There’s nothing in the state Freedom of Information Law that in any way compels a citizen to reveal the reason for seeking public information.
The release of public information is a straight factual transaction. And the mere act of asking for a reason is an act of intimidation.
An example of that happened in Gloversville last week, when Brandon Rowback, the son of mayoral candidate Bill Rowback, sought emails exchanges between Mayor Dayton King and City Clerk Jennifer Mazure. He also sought the mayor’s financial disclosure forms, mileage reports and other information.
When Brandon Rowback approached the council, the mayor — who faces a primary challenge from the elder Rowback — specifically asked him what he wanted the information for and offered to answer any questions Brandon might have as an alternative to providing the documents.

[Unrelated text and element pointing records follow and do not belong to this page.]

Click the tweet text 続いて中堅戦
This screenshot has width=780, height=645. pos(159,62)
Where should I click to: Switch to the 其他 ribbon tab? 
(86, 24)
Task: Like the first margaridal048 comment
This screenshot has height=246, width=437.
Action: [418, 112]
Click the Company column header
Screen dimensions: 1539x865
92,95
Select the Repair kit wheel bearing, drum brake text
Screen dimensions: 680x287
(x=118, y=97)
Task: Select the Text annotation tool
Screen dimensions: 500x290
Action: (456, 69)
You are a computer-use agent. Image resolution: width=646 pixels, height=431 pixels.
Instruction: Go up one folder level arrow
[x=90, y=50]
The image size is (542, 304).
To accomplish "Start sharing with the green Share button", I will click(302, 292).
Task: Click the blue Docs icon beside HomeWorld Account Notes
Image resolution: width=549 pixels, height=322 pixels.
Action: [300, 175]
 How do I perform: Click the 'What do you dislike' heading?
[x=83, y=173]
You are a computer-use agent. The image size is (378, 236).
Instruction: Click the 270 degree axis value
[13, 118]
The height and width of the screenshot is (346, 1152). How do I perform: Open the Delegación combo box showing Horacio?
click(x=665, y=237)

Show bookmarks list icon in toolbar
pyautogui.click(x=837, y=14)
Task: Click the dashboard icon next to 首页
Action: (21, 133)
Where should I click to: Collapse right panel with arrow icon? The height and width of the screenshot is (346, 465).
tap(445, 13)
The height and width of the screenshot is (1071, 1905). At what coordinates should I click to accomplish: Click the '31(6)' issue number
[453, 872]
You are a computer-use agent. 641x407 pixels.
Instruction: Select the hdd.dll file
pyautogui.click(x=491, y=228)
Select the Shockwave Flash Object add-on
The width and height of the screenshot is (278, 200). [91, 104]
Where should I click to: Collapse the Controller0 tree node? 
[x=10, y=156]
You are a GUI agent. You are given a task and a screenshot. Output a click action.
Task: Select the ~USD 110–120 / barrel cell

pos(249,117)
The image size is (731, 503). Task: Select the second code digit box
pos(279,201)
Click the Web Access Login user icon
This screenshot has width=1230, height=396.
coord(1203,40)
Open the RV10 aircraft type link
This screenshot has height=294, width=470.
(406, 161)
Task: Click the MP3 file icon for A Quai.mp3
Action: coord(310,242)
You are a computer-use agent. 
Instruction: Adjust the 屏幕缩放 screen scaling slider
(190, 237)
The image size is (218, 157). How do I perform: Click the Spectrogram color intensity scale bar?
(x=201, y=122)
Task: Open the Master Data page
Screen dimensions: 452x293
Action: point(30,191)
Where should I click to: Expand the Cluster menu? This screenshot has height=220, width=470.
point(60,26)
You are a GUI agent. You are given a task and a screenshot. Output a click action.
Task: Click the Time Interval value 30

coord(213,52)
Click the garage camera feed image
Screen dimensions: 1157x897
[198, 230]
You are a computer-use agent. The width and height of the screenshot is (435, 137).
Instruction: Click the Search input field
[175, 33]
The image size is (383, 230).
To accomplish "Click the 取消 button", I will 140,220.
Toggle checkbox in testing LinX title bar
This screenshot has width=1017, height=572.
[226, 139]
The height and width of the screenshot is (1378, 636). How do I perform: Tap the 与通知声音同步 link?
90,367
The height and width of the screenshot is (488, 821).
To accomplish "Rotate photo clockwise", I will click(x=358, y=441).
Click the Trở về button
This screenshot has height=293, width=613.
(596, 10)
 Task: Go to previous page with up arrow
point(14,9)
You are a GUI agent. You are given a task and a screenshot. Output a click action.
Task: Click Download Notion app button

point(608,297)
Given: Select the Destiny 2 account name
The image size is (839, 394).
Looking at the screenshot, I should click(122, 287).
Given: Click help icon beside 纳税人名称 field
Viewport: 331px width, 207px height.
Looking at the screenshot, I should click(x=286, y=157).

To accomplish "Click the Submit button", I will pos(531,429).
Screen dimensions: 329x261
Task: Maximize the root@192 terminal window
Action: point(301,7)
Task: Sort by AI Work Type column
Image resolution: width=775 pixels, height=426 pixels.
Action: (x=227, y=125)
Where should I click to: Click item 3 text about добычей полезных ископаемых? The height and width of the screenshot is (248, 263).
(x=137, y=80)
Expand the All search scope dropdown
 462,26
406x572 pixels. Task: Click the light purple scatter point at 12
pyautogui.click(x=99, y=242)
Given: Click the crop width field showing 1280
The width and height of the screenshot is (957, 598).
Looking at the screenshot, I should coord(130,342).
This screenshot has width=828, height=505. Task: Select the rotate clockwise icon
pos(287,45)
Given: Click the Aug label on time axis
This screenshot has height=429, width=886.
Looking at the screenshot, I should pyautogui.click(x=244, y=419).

The mayor’s line of questioning was inappropriate and undeserving of a response.
Any kind of request or demand for justification by a government official puts the citizen seeking the records in the position of defending his request, perhaps intimidating him into withdrawing it or modifying it.
Here’s the rule: If a government body maintains the record and if it doesn’t fall under the reasons why a government may legally deny access to a record, they have to give it to you.
There’s nothing in the law that allows a government body to deny a record because officials don’t want to you to have it or because it might embarrass the government entity or an individual associated with it. There’s also nothing in there that says a citizen has to accept an official’s verbal explanation instead.
If you want to build a case against the government body, gather information for a political campaign, do research, or even if you just need something to line the bottom of a bird cage, that’s your business, not the government’s.
And while governments can take a reasonable time to assemble and prepare records for disclosure, they can’t delay the release indefinitely as a way to effectively deny access. All the rules for the release of information are spelled out in the law for all to read.
As long as you’re legally entitled to a record, pay the requisite fees for copying and other tasks as determined under the law, they have to hand over the documents — no questions asked.
If they ask for a reason, they’ve crossed the line.
It’s your right to know what your government is doing. It’s not their right to know why you want to know.